§ ROWS:
— begin —

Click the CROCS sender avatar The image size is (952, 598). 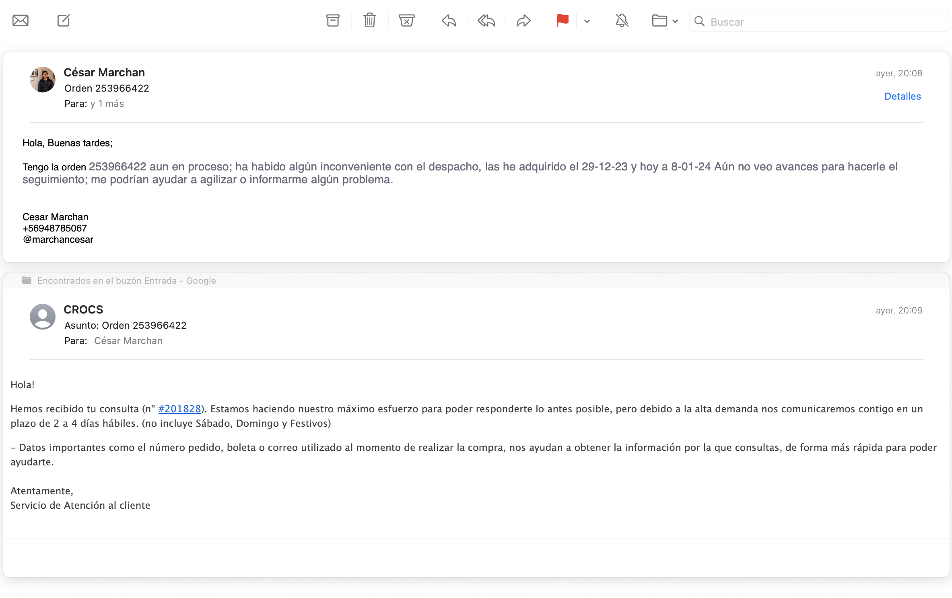tap(43, 317)
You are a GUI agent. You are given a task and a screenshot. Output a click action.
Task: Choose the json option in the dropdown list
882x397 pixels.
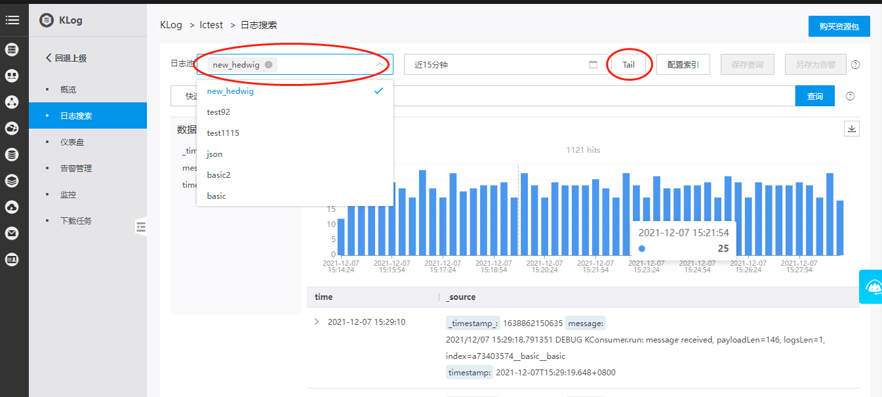pos(214,154)
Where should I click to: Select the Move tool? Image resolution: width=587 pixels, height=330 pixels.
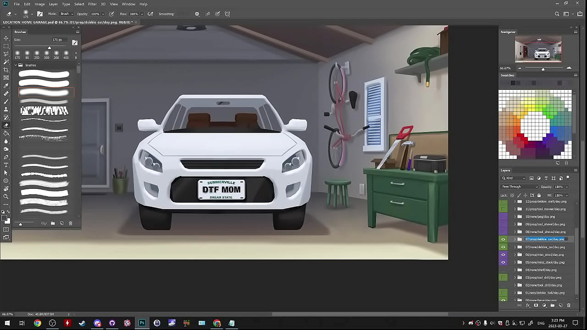pos(6,39)
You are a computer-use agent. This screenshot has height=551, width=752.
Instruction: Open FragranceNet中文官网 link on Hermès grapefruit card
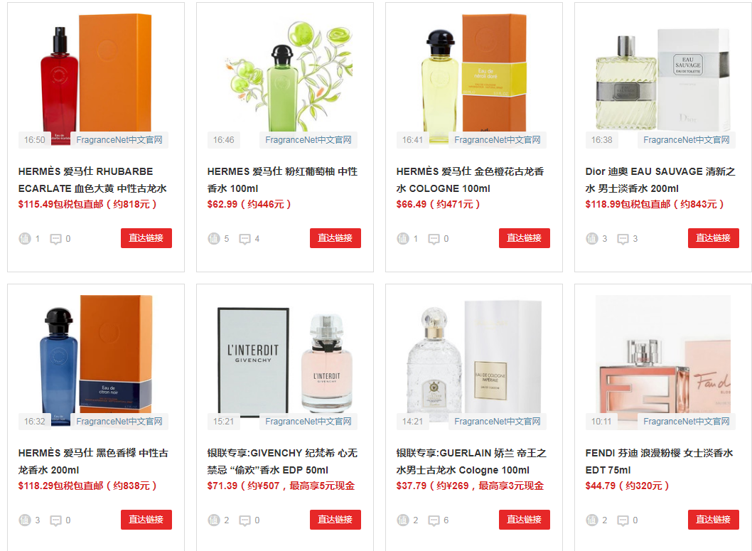[x=308, y=139]
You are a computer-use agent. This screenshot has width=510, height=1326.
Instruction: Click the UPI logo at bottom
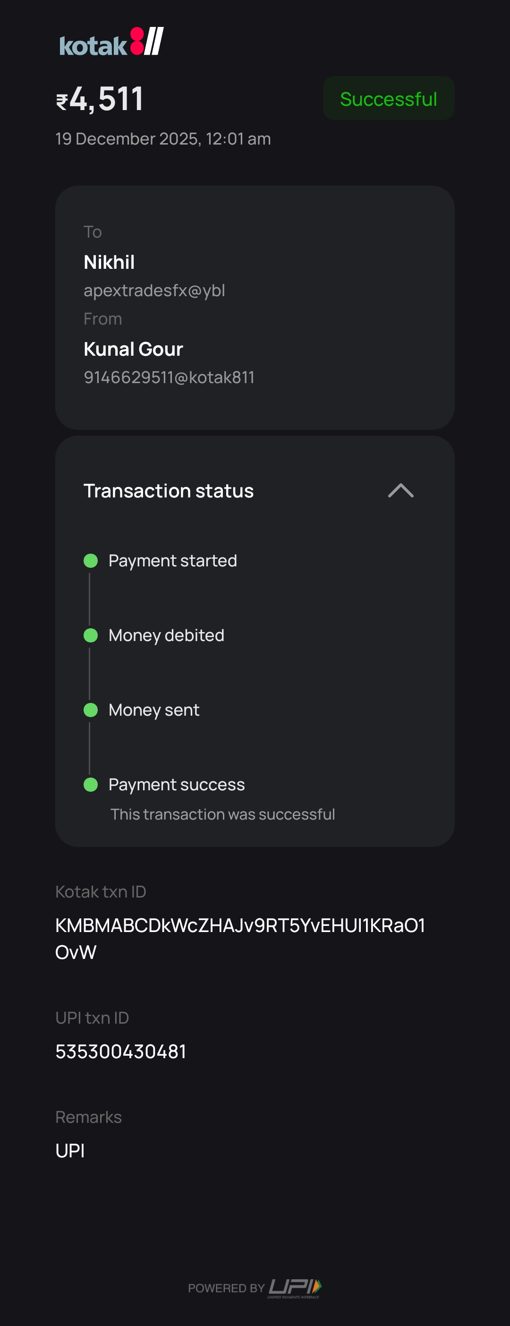pos(295,1287)
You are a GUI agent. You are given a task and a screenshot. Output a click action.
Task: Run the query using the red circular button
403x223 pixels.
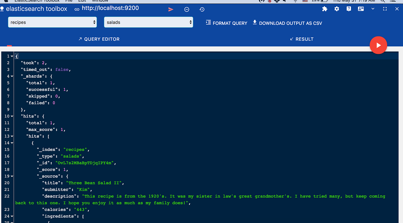tap(378, 45)
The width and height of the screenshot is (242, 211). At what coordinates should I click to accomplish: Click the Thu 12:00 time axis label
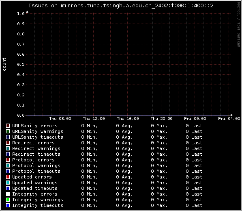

— end —

§ EXERCISE GOAL:
Could you write out the rows again, starting with the line that contains "Where should I" and going on through the end of the rows, substituting "Goal" for every "Instruction" and changing nothing else? Leave the pictures out.

§ EXERCISE RESPONSE:
Where should I click to: Select the Move tool? Image resolution: width=587 pixels, height=330 pixels.
pos(6,39)
You are a computer-use agent. This screenshot has height=551, width=752.
Goal: Open FragranceNet中文官网 link on Hermès grapefruit card
[x=308, y=139]
You are a computer-use agent. This screenshot has width=510, height=1326.
Goal: Click the UPI logo at bottom
pos(295,1287)
You are a GUI agent. You are given a task and a screenshot. Output a click action.
Task: Run the query using the red circular button
403x223 pixels.
tap(378, 45)
The width and height of the screenshot is (242, 211). At what coordinates should I click to accomplish: Click the Thu 12:00 time axis label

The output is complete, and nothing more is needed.